Sa voix s’est trouvée dans une ligne qui va toujours du plus lisse au moins
lisse, de la blessure entrevue à l’écorchure assumée, une plante enragée qui a
poussé à l’envers. L’évolution de son timbre a parfois été attribuée aux excès
qui ont marqué sa vie. Il faut plutôt y voir, nous dit Bergen, la quête d’un
chant débarrassé de toute forme de d’afféterie, de diversion : un chant
sans joliesse pour porter une déchirure à l’état pur : « Les puristes qui séparent sa voix d’avant
la dérive éthylique de celle d’après, regrettant la perte de la première, n’ont
rien compris. »
C’est
dans cet élan vers le bas, le fond, le dedans, que nous entraîne le texte de
Véronique Bergen. Bien qu’extrêmement documenté, son « récit » s’apparente
lui-même plus à une proposition musicale qu’à un essai biographique. Un
portrait chanté, pourrait-on dire, tant son écriture joue des
ressorts de la rage, de la polyphonie et s’autorise des variations de gamme qui
font de ce livre un texte fort et singulier. Pour faire « parler »

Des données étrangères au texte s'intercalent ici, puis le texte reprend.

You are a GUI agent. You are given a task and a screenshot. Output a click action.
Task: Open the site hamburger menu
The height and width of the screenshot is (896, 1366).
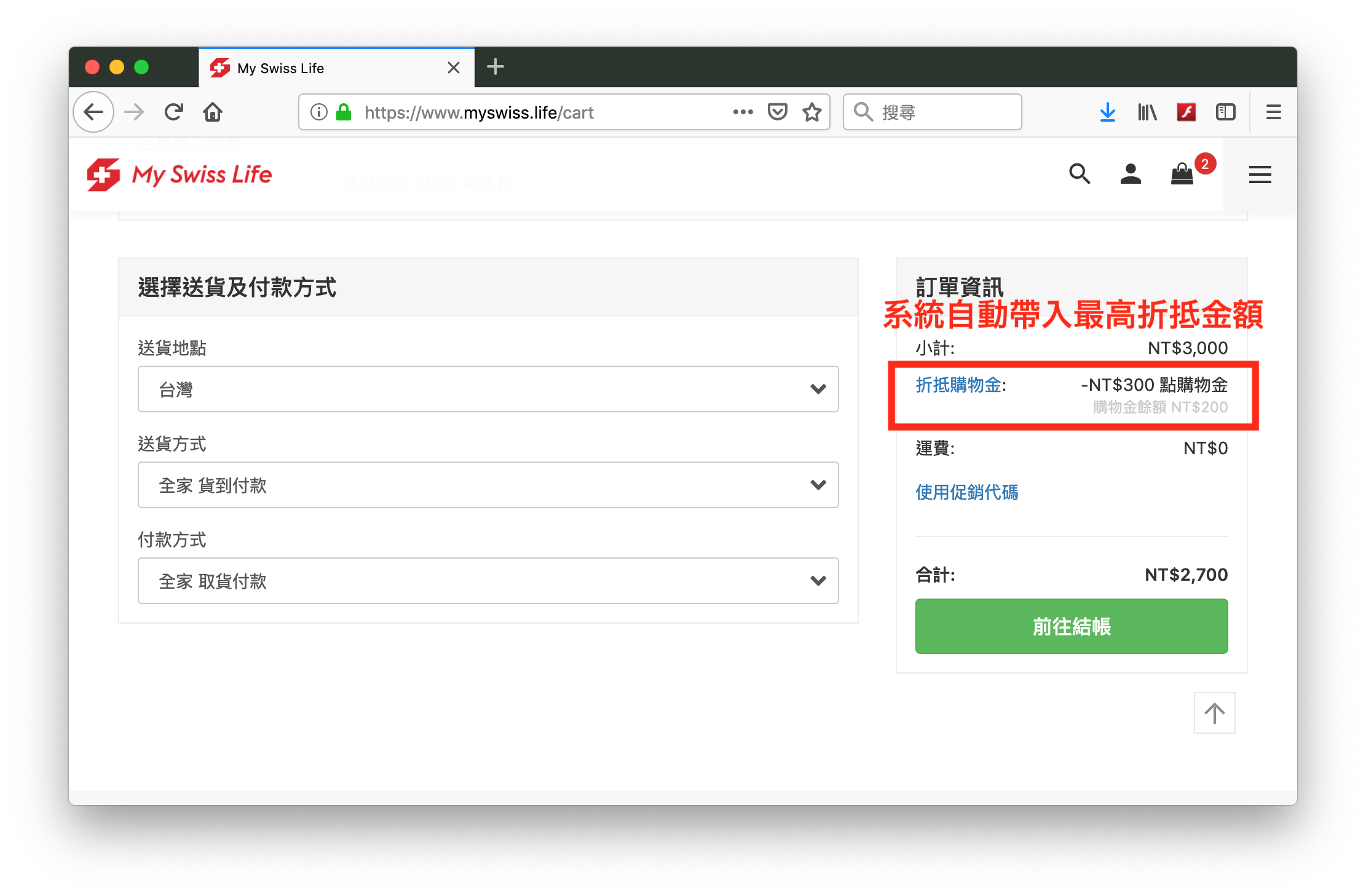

Joplin, elle recourt aussi bien, selon l’inspiration du moment, à la première personne
du singulier qu’à la seconde ou à la
troisième. Elle place d’autres voix en « interludes », celles de Hendrix,
Morrison, mais aussi celles du Peer Gynt
de Grieg ou du Porgy and Bess de
Gerschwin, de l’héro ou de la guitare électrique… Le récit tisse finalement une
sorte d’opéra rock qui digère les informations, les sources (et elles ne
manquent pas) pour les recracher sous forme de notes.
L’auteure
semble aussi chercher à restituer ce qui fut le souffle d’un rêve et d’une
révolte aujourd’hui essorés. On repasse par les concerts légendaires de
Monterrey, Woodstock, les surgissements qui firent date (les premiers solos de
Hendrix sur fond de guerre du Vietnam), on se glisse dans la chair des chansons
qui ont poussé Joplin vers des instants de musique absolue. On la suit aussi
dans ce qui annonce la fin de ce monde-là, de cette faim-là. Le Flower Power
retombera bientôt en cendres dans la main du capital, les Hippies deviendront
des Yuppies, les « enfants du rock » rentreront dans le rang et c’est
peut-être, suggère l’auteure, à ce morne raccrochage que s’est
refusée d’assister Joplin en s’injectant sa dernière et fatale dose de voyage.
Pas de
leçon, ni de morale à tout cela. Janis Joplin a occupé la place
impossible, introuvable qui fut la sienne. Déchirée, toujours en manque (de
chant, de drogue, de sexe ou d’alcool), elle nous aura laissé cette voix,
incomparable et inconsolable, que nous fait aujourd'hui encore réentendre le beau livre de
Véronique Bergen.
Véronique Bergen, Janis Joplin, voix noire sur fond blanc. Al Dante. 2016.